Our 14 year old kitty Raul loves going outside and always seems to be getting into something. One afternoon he emerged from the garage sporting a sting on his cheek. (He is known to allow mosquitoes to bite his face, but this sting idea was something new and different.) He kind of laid low for the rest of the day while nursing his new injury. At this point it was a little swollen, but nothing really to write home about.
The next day, it remained the same. I wondered if there was a stinger I should pull out, so I felt around a little and kind of felt something, yet nothing that I knew for sure was the stinger. All seemed well and we both eventually went to bed.
The next morning, his cheek was s w o l l e n! Of course, it's so difficult as a pet 'owner' when something is off. The worst anxiety and stress ever. I immediately jumped on to Earth Clinic.
I tried mud,
I tried colloidal silver,
I tried George's Aloe Vera,
and I tried honey.
Sometimes it seemed to get bigger, more swollen, and it was when I applied the honey that it seemed to stabilize itself. I was checking him every hour if not more often, fully prepared to take him to the vet, but also unsure as to when to make that call. Getting it to stabilize was a huge relief, yet things were still stressful. I would apply the honey about every hour or 2. (At this point, I still wasn't sure what it was, since I had not seen so much swelling before, I didn't know if it was a spider bite, abscess, tumor, or what-have-you!! I now know that I probably caused the sting venom to be released when I was poking around a little.)

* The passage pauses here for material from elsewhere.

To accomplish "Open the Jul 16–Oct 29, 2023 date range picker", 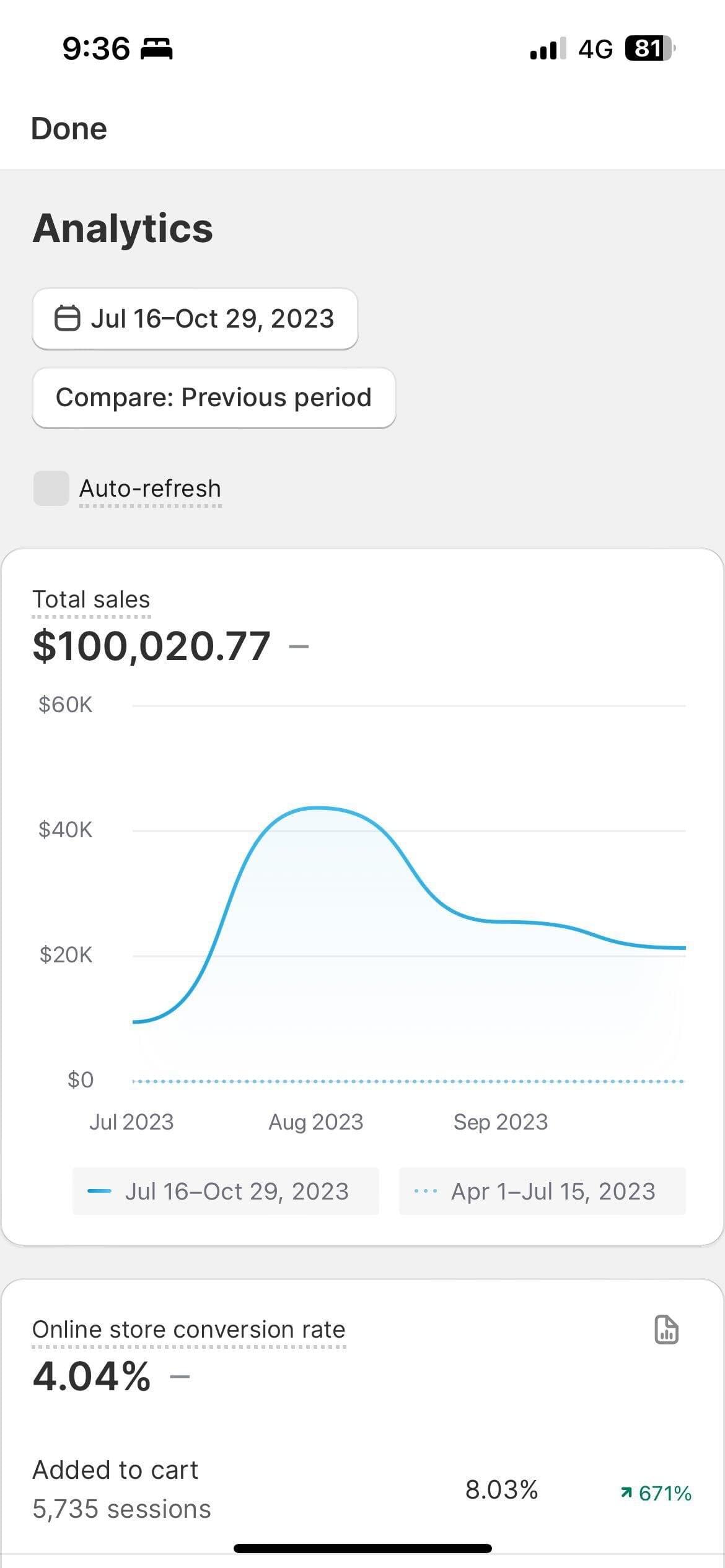I will (195, 319).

At any rate, my husband suggested we eventually just leave him be, and wallah! In the morning, the swelling had decreased greatly.
So I just wanted to say, that, if it weren't for us humans, the pets would get stung and heal naturally as well. So don't freak (as is so easy to do, and as I did), and let your cures + time do its thing. Do closely monitor, though, and if you don't like taking slight chances, then this post is not for you.

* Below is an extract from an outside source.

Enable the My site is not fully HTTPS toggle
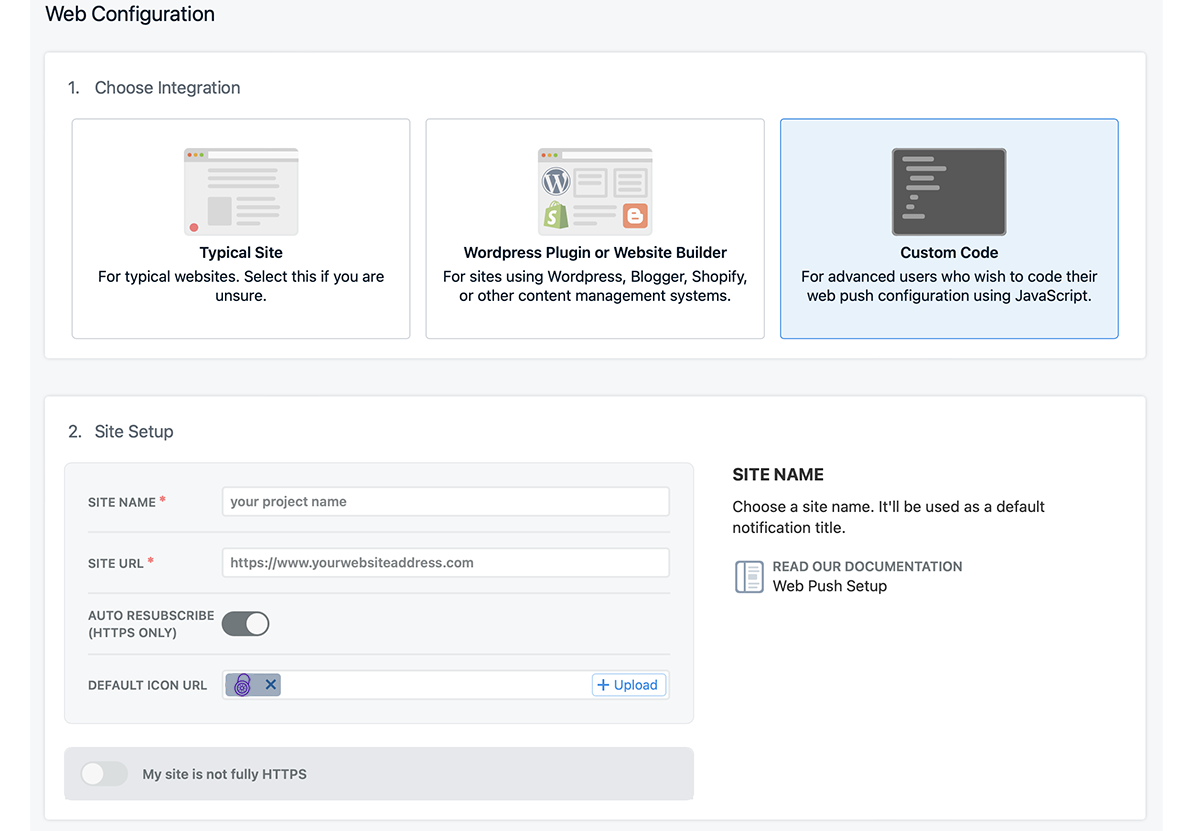 [104, 774]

Thanks for listening, feel free to chime in!
Stacy in Madison, WI
I noticed my pitbull's eye was red and smaller than his other eye and immediately applied a mixture of 1 tsp of organic raw honey with 1/2 cup colloidal silver with an eye dropper, thinking he had a bacterial infection which he previously had six months earlier. He never did act as if it bothered him but I later noticed swelling on his bottom eyelid, very near the opening and realized it was a bee sting.
I slathered Aloe Vera from a plant I keep, to the swollen area outside the lid, being careful not to get any inside the eye.
Next, I reapplied the honey solution inside the lid using a spray bottle this time. The dog took a nap and about an hour later, his eye looked normal again! I had the same result two years earlier with my small terrier but his bee sting was not as close to the eye opening as the pitbull's sting. At that time, I immediately applied aloe vera from a bottle kept in the refrigerator and after reading about honey for bee stings, I applied honey directly on the swollen area within minutes of the aloe vera. I was shocked at how quickly the swelling disappeared at that time also.